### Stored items
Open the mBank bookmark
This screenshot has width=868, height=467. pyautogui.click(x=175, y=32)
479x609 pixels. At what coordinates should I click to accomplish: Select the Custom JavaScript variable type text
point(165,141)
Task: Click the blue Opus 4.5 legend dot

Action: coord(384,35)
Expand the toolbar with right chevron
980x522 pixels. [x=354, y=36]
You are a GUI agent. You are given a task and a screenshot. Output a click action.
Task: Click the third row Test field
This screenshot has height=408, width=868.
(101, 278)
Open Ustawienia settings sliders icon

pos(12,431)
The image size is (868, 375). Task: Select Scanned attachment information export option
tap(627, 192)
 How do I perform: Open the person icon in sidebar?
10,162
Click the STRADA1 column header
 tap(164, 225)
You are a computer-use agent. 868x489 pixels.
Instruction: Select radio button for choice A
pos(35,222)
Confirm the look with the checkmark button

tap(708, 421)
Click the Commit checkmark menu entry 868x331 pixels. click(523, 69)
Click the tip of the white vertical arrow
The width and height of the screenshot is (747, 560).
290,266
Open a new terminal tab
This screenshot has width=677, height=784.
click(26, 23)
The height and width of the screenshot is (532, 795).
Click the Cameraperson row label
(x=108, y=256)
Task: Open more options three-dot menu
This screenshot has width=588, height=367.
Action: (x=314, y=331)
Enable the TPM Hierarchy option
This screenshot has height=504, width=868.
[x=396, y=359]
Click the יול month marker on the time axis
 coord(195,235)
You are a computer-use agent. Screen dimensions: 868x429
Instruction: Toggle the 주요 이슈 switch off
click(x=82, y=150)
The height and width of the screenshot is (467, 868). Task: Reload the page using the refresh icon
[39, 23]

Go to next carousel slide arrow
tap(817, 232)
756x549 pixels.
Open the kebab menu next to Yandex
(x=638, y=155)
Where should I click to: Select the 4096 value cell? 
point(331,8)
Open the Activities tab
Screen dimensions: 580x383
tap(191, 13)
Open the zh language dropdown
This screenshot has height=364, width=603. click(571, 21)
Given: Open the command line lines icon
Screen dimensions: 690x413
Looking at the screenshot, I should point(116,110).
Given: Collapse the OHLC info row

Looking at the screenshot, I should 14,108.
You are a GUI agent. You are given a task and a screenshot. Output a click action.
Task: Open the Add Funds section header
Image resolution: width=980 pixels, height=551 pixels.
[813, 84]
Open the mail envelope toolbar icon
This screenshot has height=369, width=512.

### WORK TASK
Your answer must be an exact transcription of every record above.

### ANSWER TO THIS TASK
Open the mBank bookmark
This screenshot has width=868, height=467. pyautogui.click(x=175, y=32)
479x609 pixels. At what coordinates should I click to accomplish: Select the Custom JavaScript variable type text
point(165,141)
Task: Click the blue Opus 4.5 legend dot

Action: coord(384,35)
Expand the toolbar with right chevron
980x522 pixels. [x=354, y=36]
You are a GUI agent. You are given a task and a screenshot. Output a click action.
Task: Click the third row Test field
This screenshot has height=408, width=868.
(101, 278)
Open Ustawienia settings sliders icon

pos(12,431)
The image size is (868, 375). Task: Select Scanned attachment information export option
tap(627, 192)
 How do I perform: Open the person icon in sidebar?
10,162
Click the STRADA1 column header
 tap(164, 225)
You are a computer-use agent. 868x489 pixels.
Instruction: Select radio button for choice A
pos(35,222)
Confirm the look with the checkmark button

tap(708, 421)
Click the Commit checkmark menu entry 868x331 pixels. click(523, 69)
Click the tip of the white vertical arrow
The width and height of the screenshot is (747, 560).
290,266
Open a new terminal tab
This screenshot has width=677, height=784.
click(26, 23)
The height and width of the screenshot is (532, 795).
Click the Cameraperson row label
(x=108, y=256)
Task: Open more options three-dot menu
This screenshot has width=588, height=367.
Action: (x=314, y=331)
Enable the TPM Hierarchy option
This screenshot has height=504, width=868.
[x=396, y=359]
Click the יול month marker on the time axis
 coord(195,235)
You are a computer-use agent. Screen dimensions: 868x429
Instruction: Toggle the 주요 이슈 switch off
click(x=82, y=150)
The height and width of the screenshot is (467, 868). Task: Reload the page using the refresh icon
[39, 23]

Go to next carousel slide arrow
tap(817, 232)
756x549 pixels.
Open the kebab menu next to Yandex
(x=638, y=155)
Where should I click to: Select the 4096 value cell? 
point(331,8)
Open the Activities tab
Screen dimensions: 580x383
tap(191, 13)
Open the zh language dropdown
This screenshot has height=364, width=603. click(571, 21)
Given: Open the command line lines icon
Screen dimensions: 690x413
Looking at the screenshot, I should point(116,110).
Given: Collapse the OHLC info row

Looking at the screenshot, I should 14,108.
You are a GUI agent. You are given a task and a screenshot. Output a click action.
Task: Open the Add Funds section header
Image resolution: width=980 pixels, height=551 pixels.
[813, 84]
Open the mail envelope toolbar icon
This screenshot has height=369, width=512.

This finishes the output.